朝、善福寺川沿いを走ってきました。嫁さんは学校でバドミントンが上手だと褒められて嬉しそうです。
「世界史1200人」570 ヤーコプ・グリム(1785〜1863)
ドイツの言語学者、グリム兄弟の兄。ハーナウ生まれシュタイナウで幼少期を過ごした。ドイツ語学・ドイツ古代学の研究を認められて、弟のヴィルヘルムとともにゲッティンゲン大学に招かれ、その後にベルリン大学で教鞭をとった。ゲルマン語の子音変移の「グリムの法則」を確立して「ドイツ語文法」を著し、弟と「ドイツ語辞典」の編纂にも着手した。自らの立場を貫徹するためには論争・誹謗も辞さず、いかなる場合にも妥協しないことを自らの学問のスタイルとした。大学時代から弟と、庶民の間で語り継がれてきた昔話の聞き書きを行い、「赤ずきん」「白雪姫」「灰かぶり(シンデレラ)」「ラプンツェル」などを収めた「グリム童話(メルヒェン)」を1812年に出版した。

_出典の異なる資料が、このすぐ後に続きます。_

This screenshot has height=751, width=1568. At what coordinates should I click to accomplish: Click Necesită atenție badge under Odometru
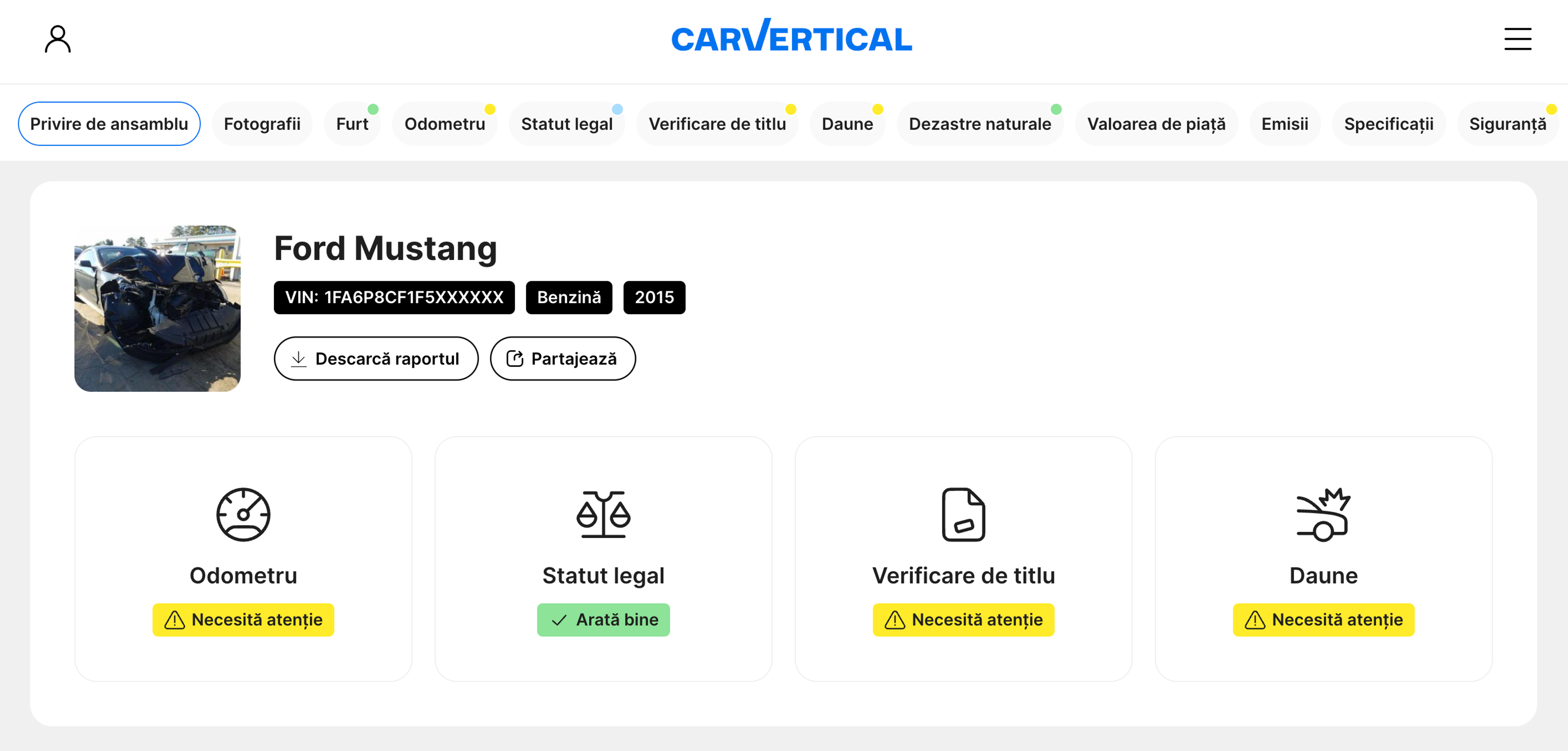coord(243,620)

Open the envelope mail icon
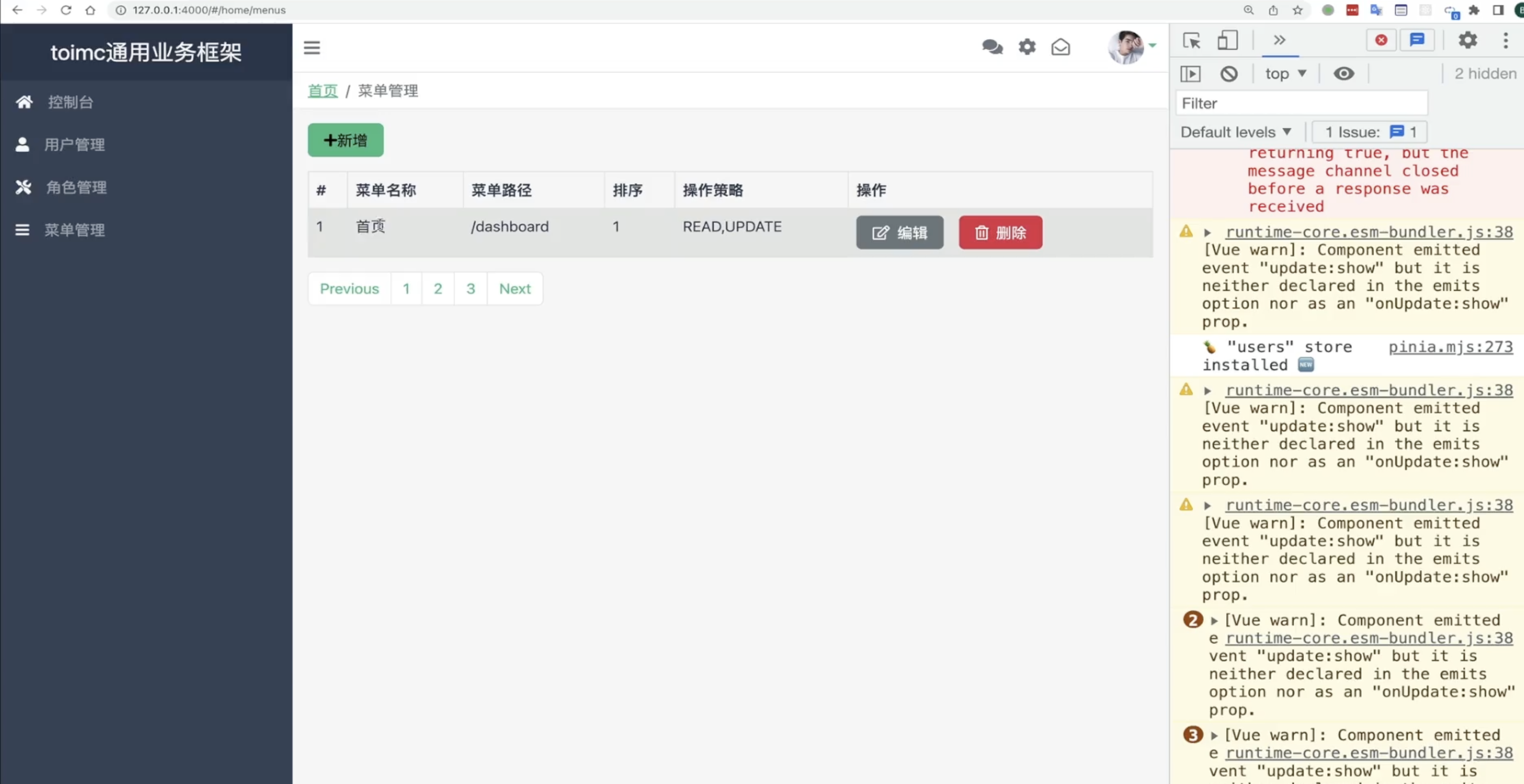point(1060,47)
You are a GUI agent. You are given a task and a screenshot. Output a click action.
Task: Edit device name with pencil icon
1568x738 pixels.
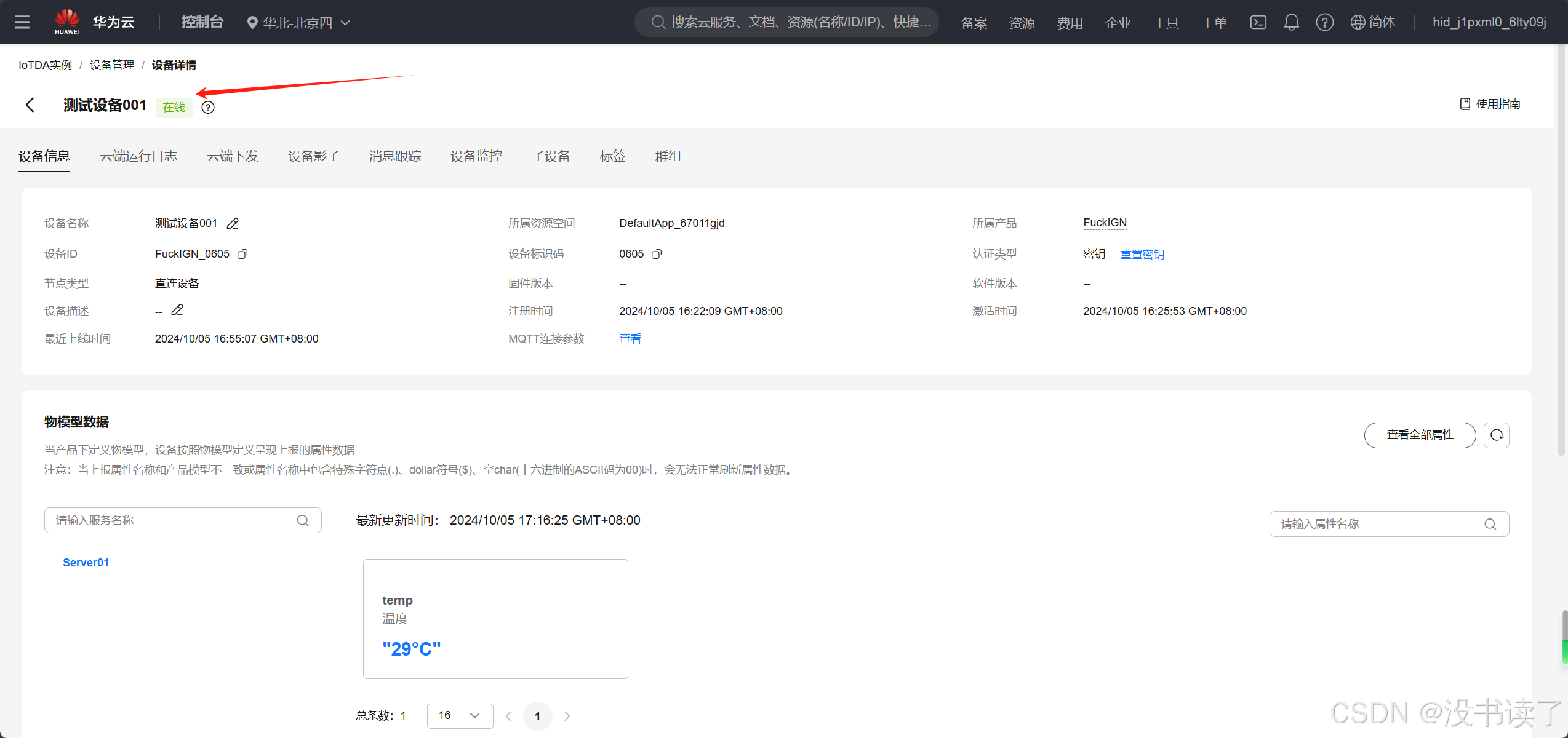click(233, 224)
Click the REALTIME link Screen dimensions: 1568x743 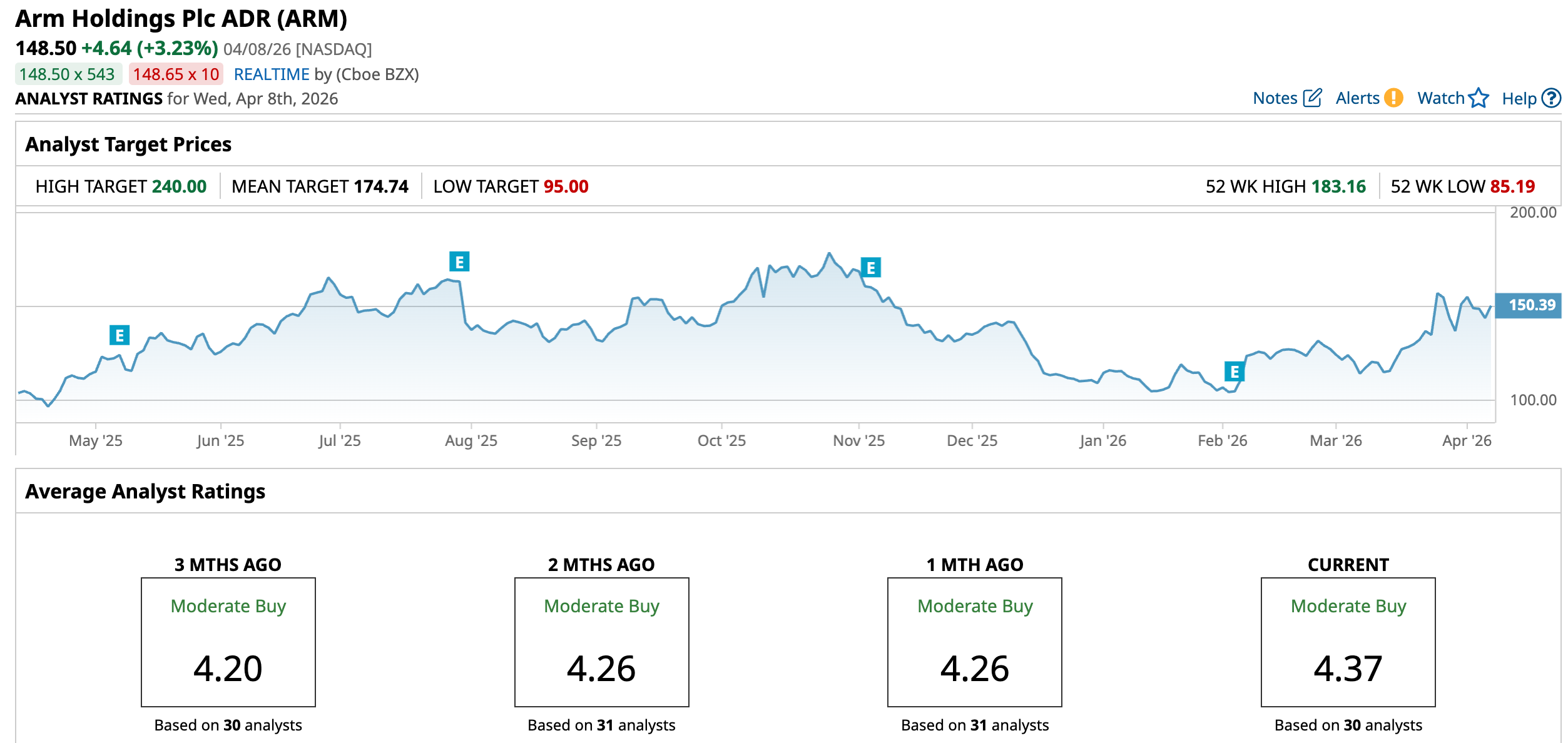pos(272,74)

メルヒェンとは「昔話」を意味するドイツ語で、創作童話などではなく、残虐性などから子どもへの読み聞かせに適しているか、初版刊行以来しばしば議論の的となっている。
「メルヒェンに黒南風吹けばむ残虐! ヤーコプ・グリム に 端遊」
黒南風(クロハエ)が6月の季語です。梅雨空を更に暗くして吹く南風です。残虐シーンにピッタリです。ヤーコプは残虐性の記述にも妥協しなかっただろうな・・・『ドイツ語辞典』はルターからゲーテに至る著作から集めてきた語彙を網羅しようとするもので、グリムの死後100年近くたった1961年、冷戦時代の東西両ドイツの協力を得て完成しました。33巻・3万4519ページあり、かつてギネスブックに「最大の辞書」と認定されていました。
習字は、「メルヒェンに」は明るく、「黒南風吹けば」は強く、「む残虐!」は幼く、というつもりで書きました。